A Neuromodulable Current-Mode Silicon Neuron for Robust and Adaptive Neuromorphic Systems
This work addresses the problem of enhancing robustness and adaptability in neuromorphic systems for applications like edge computing and robotics, representing an incremental advance in circuit design.
The paper tackled the challenge of achieving robust and adaptive computation in neuromorphic circuits by introducing a novel current-mode silicon neuron design that supports neuromodulation, demonstrating biologically plausible adaptation capabilities across a wide parameter range with experimental verification in a 180 nm CMOS implementation.

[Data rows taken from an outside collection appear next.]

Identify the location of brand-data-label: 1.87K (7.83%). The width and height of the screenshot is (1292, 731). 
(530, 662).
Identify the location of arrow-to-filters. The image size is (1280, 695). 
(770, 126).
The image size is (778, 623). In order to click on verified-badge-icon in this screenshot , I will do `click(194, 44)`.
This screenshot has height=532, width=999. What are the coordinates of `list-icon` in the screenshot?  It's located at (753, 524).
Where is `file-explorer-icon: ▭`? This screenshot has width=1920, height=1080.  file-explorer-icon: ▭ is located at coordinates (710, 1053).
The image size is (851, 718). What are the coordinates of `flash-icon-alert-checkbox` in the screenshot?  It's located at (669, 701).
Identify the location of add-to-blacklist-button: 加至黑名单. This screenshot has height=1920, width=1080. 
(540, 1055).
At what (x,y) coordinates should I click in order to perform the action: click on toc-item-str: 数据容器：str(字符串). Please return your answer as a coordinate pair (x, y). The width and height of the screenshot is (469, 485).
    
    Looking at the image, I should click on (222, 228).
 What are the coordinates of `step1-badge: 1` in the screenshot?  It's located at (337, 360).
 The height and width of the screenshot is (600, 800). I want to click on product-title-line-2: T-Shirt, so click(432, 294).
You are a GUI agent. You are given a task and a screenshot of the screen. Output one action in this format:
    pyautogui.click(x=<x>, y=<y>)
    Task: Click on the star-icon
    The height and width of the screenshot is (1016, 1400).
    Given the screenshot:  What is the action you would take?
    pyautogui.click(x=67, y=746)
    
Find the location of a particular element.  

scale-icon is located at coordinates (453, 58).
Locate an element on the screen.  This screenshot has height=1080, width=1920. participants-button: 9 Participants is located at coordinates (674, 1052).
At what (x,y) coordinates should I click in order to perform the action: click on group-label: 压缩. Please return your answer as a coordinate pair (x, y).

Neuromorphic engineering makes use of mixed-signal analog and digital circuits to directly emulate the computational principles of biological brains. Such electronic systems offer a high degree of adaptability, robustness, and energy efficiency across a wide range of tasks, from edge computing to robotics. Within this context, we investigate a key feature of biological neurons: their ability to carry out robust and reliable computation by adapting their input responses and spiking patterns to context through neuromodulation. Achieving analogous levels of robustness and adaptation in neuromorphic circuits through modulatory mechanisms is a largely unexplored path. We present a novel current-mode neuron design that supports robust neuromodulation with minimal model complexity, compatible with standard CMOS technologies. We first introduce a mathematical model of the circuit and provide tools to analyze and tune the neuron behavior; we then demonstrate both theoretically and experimentally the biologically plausible neuromodulation adaptation capabilities of the circuit over a wide range of parameters. All theoretical predictions were verified in experiments on a low-power 180 nm CMOS implementation of the proposed neuron circuit. Due to the analog underlying feedback structure, the proposed adaptive neuromodulable neuron exhibits a high degree of robustness, flexibility, and scalability across operating ranges of currents and temperatures, making it a perfect candidate for real-world neuromorphic applications.